Decisive

Everyone needs to decide, yet deciding is no simple matter. In Decisive: How to make better choices in life and work, Chip and Dan Heath explain why the process of decision-making is more effective than analysis. They then go on to show what a nuanced process looks like. In this short and popular book, the authors have made a significant attempt to simplify complexity. Stories from businesses and personal life bring concepts to life.

Business-book authors take note. Like Chip and Dan Heath’s other best-sellers, Decisive is structured for clarity and accessibility. Every chapter ends with a one-page synopsis of high points.

Endnotes offer more depth. Readers are cleverly given a choice of how they read the book: fast or slow. Decisive can be scanned by those in a hurry or read in-depth by readers with more time.

Readers of other popular books on decision-making, such as Barry Schwartz’s excellent Paradox of Choice, will notice that the Heaths use some of the same research. It’s disappointing to read about the supermarket jam story yet again.

However, if this book is not entirely original, what sets it apart is its presentation and accessibility. After all, their previous book was called Made to Stick. And they have sensibly followed their own advice.

We meet the authors’ four villains of decision-making:

1. narrow framing blinds us to options
2. confirmation bias focuses attention on self-serving information
3. short-term emotion
4. over-confidence.

Primary points are made “sticky” with the acronym WRAP:

• Widen your options
• Reality-test your assumptions
• Attain distance before deciding
• Prepare to be wrong.

Each of these areas is fully unpacked over several chapters.

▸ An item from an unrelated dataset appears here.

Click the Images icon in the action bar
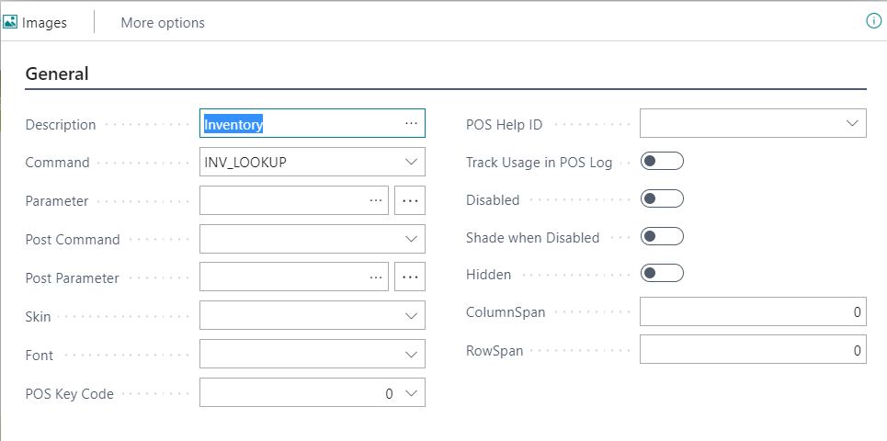 pos(11,22)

Widening options shows us how making choices with only an on-off switch keeps us from seeing that we can have this AND that. The object is to create more options.

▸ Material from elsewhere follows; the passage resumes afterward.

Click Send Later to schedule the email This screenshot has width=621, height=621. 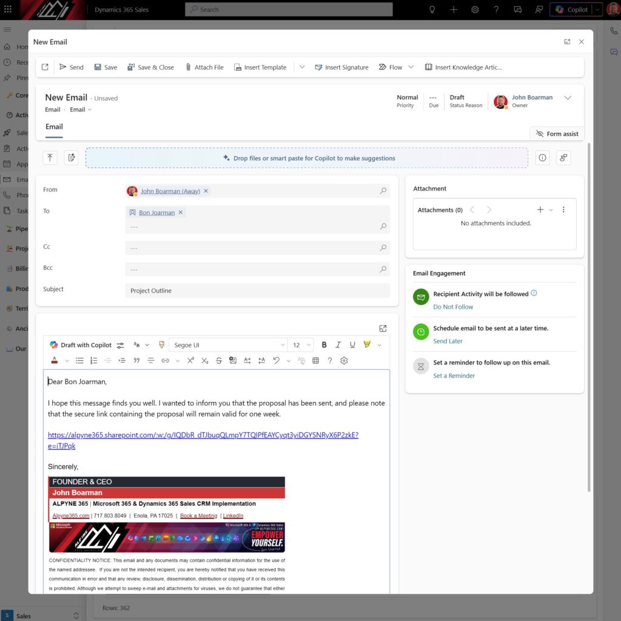tap(448, 341)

After initial selections have been made, the next stage is reality-testing assumptions. These include sniffing out any tendency for confirmation bias. Validity testing includes examining initial assumptions, seeking out conflicting opinions, and taking time to explore them. The tripwire is a warning mechanism preventing straying too far from the topic.

Decisions are based on feelings. Individuals who have autism can find it particularly hard to make decisions. They fail to recognize and respond to some emotional cues. Unemotional analysis has its place, yet analysis alone is not enough. In the reality testing stage, we check in with how we feel about each incremental change. The next stage addresses the tendency for our emotions to run away with us.

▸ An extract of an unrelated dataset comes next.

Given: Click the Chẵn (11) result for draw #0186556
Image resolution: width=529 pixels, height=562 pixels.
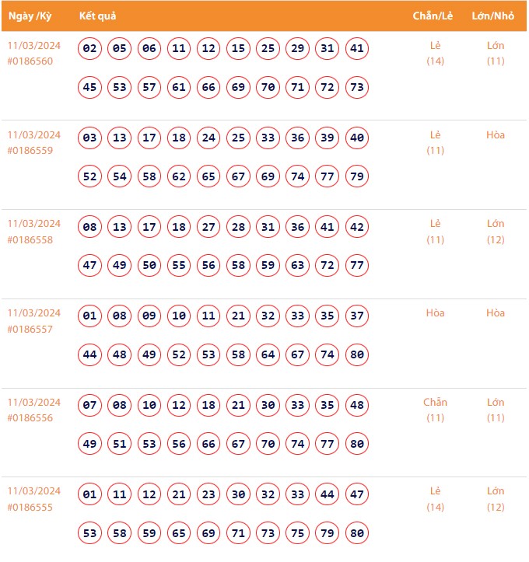Looking at the screenshot, I should tap(435, 410).
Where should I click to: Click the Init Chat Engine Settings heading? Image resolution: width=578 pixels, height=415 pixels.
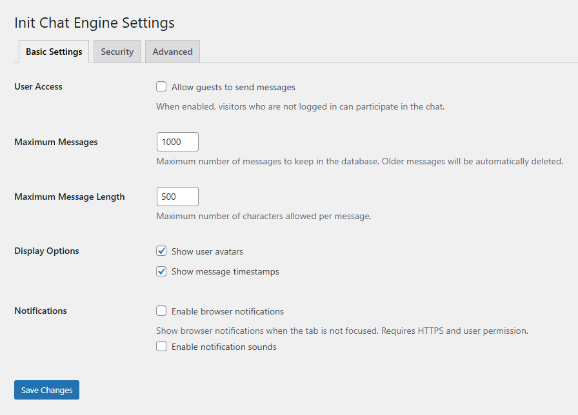pyautogui.click(x=94, y=23)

Attaining distance before deciding is the act of stepping back. This is easier said than done. The idea here is to distance ourselves from our emotional biases. The goal is to take a broader, deeper view. Our choices need to be aligned with our stated priorities.

Prepare to be wrong. The Heath brothers show how we are often wildly overconfident about the future. They suggest three fixes:

1. Book-ending the future is a technique for getting closer to the bull’s eye by setting low and high parameters.
2. A tripwire is a boundary beyond which you won’t go before checking in and correcting the course.
3. Trust the process: “Trusting a process can permit us to take bigger risks, to make bolder choices. Studies of the elderly show that people regret not what they did but what they didn’t do.

Concepts are clearly explained and illustrated with persuasive examples. Who knew that David Lee Roth’s fixation with brown M&Ms was all about security? We all need to decide. Deciding to read Decisive shouldn’t be a difficult choice.

Disclaimer: Christopher Richards is a business book ghostwriter and has no association with this book’s authors.